Introduction to Analytic Functions (Part 2)

In the first part of this series I introduced you to the analytic functions family, outlined its close relationship to aggregate functions, and illustrated my points with a few examples. I demonstrated how, by clever use of the analytic function clauses – partition by, order by, and the windowing clause – you could tune your functions to wring even more information from your data.

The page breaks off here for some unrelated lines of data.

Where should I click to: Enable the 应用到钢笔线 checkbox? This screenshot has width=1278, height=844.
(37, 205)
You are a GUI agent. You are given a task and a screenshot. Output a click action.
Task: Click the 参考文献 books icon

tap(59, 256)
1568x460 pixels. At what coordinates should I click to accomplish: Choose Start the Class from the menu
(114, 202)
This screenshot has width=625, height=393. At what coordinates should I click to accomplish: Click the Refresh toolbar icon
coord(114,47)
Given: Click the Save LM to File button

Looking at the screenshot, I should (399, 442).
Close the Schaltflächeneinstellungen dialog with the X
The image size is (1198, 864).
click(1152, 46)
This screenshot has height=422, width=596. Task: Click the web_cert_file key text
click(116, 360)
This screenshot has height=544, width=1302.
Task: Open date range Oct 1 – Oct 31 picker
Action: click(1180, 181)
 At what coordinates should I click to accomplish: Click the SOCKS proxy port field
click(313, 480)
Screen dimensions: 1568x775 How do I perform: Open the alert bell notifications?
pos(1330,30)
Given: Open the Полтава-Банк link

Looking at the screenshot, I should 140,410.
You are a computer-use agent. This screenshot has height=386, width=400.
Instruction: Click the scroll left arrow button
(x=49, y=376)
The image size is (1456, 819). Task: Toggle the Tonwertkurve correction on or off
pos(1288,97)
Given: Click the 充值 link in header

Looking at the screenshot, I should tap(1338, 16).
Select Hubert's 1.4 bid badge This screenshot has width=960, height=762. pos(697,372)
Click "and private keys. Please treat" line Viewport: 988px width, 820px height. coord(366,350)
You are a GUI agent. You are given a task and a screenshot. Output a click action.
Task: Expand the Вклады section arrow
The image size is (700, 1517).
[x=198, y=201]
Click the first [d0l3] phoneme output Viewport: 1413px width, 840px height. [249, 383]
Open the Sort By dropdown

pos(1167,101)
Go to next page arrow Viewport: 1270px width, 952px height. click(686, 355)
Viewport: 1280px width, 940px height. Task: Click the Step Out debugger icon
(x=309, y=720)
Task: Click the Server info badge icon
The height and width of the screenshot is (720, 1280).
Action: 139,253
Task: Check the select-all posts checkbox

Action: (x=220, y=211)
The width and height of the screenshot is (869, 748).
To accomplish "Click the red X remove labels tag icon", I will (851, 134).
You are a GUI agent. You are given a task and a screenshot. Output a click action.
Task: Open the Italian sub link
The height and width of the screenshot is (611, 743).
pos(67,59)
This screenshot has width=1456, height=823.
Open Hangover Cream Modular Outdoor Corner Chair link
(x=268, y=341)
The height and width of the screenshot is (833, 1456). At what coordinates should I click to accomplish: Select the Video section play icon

That’s great and all that, but there’s more. In this second article we’ll look at the various types of analytic functions that are available to us, and we’ll get our hands dirty with a few more examples. After all, no one ever became a great footballer just by talking about football; you’ve got to go out there and kick a few balls.

So let’s kick balls.

Types of Analytic Functions

You probably don’t need me to tell you this, but I’ll tell you anyway; analytic functions have the following syntax:

1	FUNCTION (params) OVER ([PARTITION BY <…>] [ORDER BY <…>][window_clause])

The clauses – partition by, order by, and the window clause – are optional; or, to put it more accurately, might be optional. It depends on the function. There are a few dozen different analytic functions in Oracle, and you could split them into two camps – those for which the ORDER BY clause is mandatory and those where it is optional.

Alternatively, you could split them into those that have equivalent aggregate functions, and those that are purely analytic functions with no aggregate little brother.

Or, perhaps more sensibly, you can group analytic functions by what they do.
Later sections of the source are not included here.